> What is needed
Each line from the one containing "Task: Click the Alertas bell icon in sidebar" through the last line of the data below is to be written out verbatim, and nothing more.

> Data records
○ ○ ○ ○ ○
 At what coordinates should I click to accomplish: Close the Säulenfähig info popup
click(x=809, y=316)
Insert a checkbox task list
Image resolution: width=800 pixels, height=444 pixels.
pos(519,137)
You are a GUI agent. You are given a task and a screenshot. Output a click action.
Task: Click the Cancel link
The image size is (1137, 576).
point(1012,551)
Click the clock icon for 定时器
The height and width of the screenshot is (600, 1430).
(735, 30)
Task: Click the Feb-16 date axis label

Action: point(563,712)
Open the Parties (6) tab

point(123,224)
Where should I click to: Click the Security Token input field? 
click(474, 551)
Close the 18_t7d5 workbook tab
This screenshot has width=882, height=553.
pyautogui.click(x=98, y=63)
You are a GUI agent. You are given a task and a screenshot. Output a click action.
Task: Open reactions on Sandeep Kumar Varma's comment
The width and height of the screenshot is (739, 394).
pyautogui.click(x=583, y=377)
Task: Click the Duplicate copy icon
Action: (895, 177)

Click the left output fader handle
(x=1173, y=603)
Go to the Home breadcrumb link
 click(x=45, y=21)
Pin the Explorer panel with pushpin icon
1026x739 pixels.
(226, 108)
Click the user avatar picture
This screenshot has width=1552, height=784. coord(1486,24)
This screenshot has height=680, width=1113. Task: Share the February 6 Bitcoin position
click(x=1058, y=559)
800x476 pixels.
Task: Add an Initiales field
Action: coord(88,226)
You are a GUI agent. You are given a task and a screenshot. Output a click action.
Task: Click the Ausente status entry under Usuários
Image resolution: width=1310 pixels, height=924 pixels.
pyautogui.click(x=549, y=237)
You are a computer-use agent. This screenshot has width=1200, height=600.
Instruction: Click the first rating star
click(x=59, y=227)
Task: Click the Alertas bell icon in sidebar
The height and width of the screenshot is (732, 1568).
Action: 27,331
○ ○ ○ ○ ○
> Solution to this exercise
Task: Click the Alertas bell icon in sidebar
The height and width of the screenshot is (732, 1568).
Action: 27,331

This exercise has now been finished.